The $616-million extension of Highway 427 near Toronto sits unused and off-limits to drivers amid a legal dispute between the Doug Ford government and the private consortium hired to build it, CBC News has learned.
To the naked eye, the extension appears complete: the lanes are painted, road signs are up. Bridges and off-ramps have been built. Traffic lights are installed.
But the provincial government has told CBC News the highway, built as part of a public-private partnership, can’t open due to safety concerns.
The consortium, LINK427, disputes that. In a lawsuit filed this week, it accuses the government of stalling the opening of the extension so it can delay paying the consortium more than $144 million it is owed.
According to the lawsuit, which has not been tested in court, the consortium and the province are embroiled in other battles involving unspecified amounts of money for extra work done on the project but not paid for.
The process to resolve those disputes can’t begin until after the highway extension is opened and the province makes the $144-million final contract payment to LINK427.
Caught in the middle are Ontario drivers who can’t use the highway extension, despite an independent, third-party road safety audit (RSA) that deemed it safe for public use in February, according to the lawsuit.
Case about ‘government abusing its powers’
The money can’t be released until the highway extension also gets what’s known as a Substantial Completion Certificate from another independent, third-party consultant.
“This case is about the government abusing its powers to force [LINK427] to undertake costly last-minute upgrades to a major highway without compensation,” according to the lawsuit.
The unpaid money is putting contractors in financial peril and “preventing the people of Ontario from using a ready-for-use highway,” LINK427 alleges.
The consortium is seeking a court order forcing the province to pay up and open the highway extension.
The lawsuit says the province is also demanding $10,000 a day in penalties from the consortium for every day the highway has remained closed since its targeted completion date of Sept 30, 2020. This comes despite alleged construction delays caused, in part, by the province’s pandemic restrictions in the spring of 2020.

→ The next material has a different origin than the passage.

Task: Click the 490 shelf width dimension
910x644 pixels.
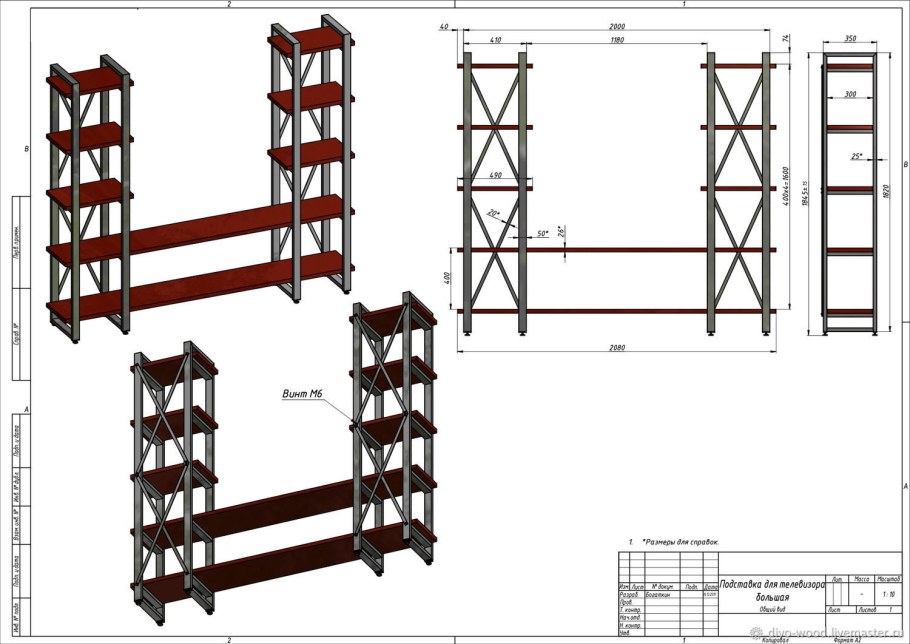Action: pos(494,175)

The province has yet to file a statement of defence.
LINK427 did not respond to specific questions from CBC News about the situation.
In an emailed statement to CBC News, Jim Faught, LINK427’s communications director, said, “A Substantial Completion Certificate is required before the highway can be open. Infrastructure Ontario [and the] Ministry of Transportation have not issued the Substantial Completion Certificate for the Highway 427 expansion project at this time.”
The province says it has concerns about water potentially pooling on the highway.
“Specifically, the roadway was not built to the specifications in the contract. This results in highway surface drainage and related safety concerns,” according to Ian McConachie, the manager of media relations and issues for Infrastructure Ontario.
“As LINK427 has not yet satisfied certain key obligations under the contract, it is not entitled to receive payment due upon completion of its construction obligations.”
In its lawsuit, LINK427 says an independent certifier was hired to determine if the extension has met the substantial completion threshold so the $144 million can be paid out.
The certifier “adopted the Government’s position, failed to undertake any independent analysis, and refused to certify Substantial Completion,” according to the lawsuit.
Consortium began work on extension in 2018
LINK427, which includes ACS Infrastructure Canada Inc, Brennan Infrastructures Inc. and Bot Construction Group, began work on the highway extension in 2018.
The project has two parts: an eight-lane, 6.6-kilometre extension from Highway 7 north to Major MacKenzie Drive; and the widening of the existing four-kilometre stretch of Highway 427 south of Highway 7 down to Finch Avenue.
While the province claims there are safety concerns along the widened portion as well, it has allowed it to open with restrictions, said McConachie via email.
“The Province has worked with LINK427 to facilitate the opening of that section by placing conditions such as reduced speed and additional salting in below-zero conditions that would allow that portion of the road to open.
“We hope LINK427 will take advantage of the decreased traffic volumes to complete this repair.”
That stretch was designed to handle a 100 km/h speed limit, but the province has reduced the maximum speed to 80 km/h.
Infrastructure Ontario declined to provide more details about its safety concerns, but the LINK427 lawsuit suggests they revolve primarily around what’s called a crossfall — the slope gradient on the road that makes it slightly higher in the middle, allowing water to drain off to the sides.
The lawsuit claims the province is complaining the crossfall isn’t an exact two per cent sloping grade.
LINK427’s lawsuit alleges it didn’t have to be, saying “the Parties had not contemplated, or agreed to such requirements at the time the Project Agreement was signed,” according to the court documents.
The consortium alleges the government is trying to force it “into new requirements without contractual obligation, justification and/or for an ulterior motive or otherwise improper purpose.”
Despite the ongoing legal issues, the province says it hopes the highway extension will open this summer.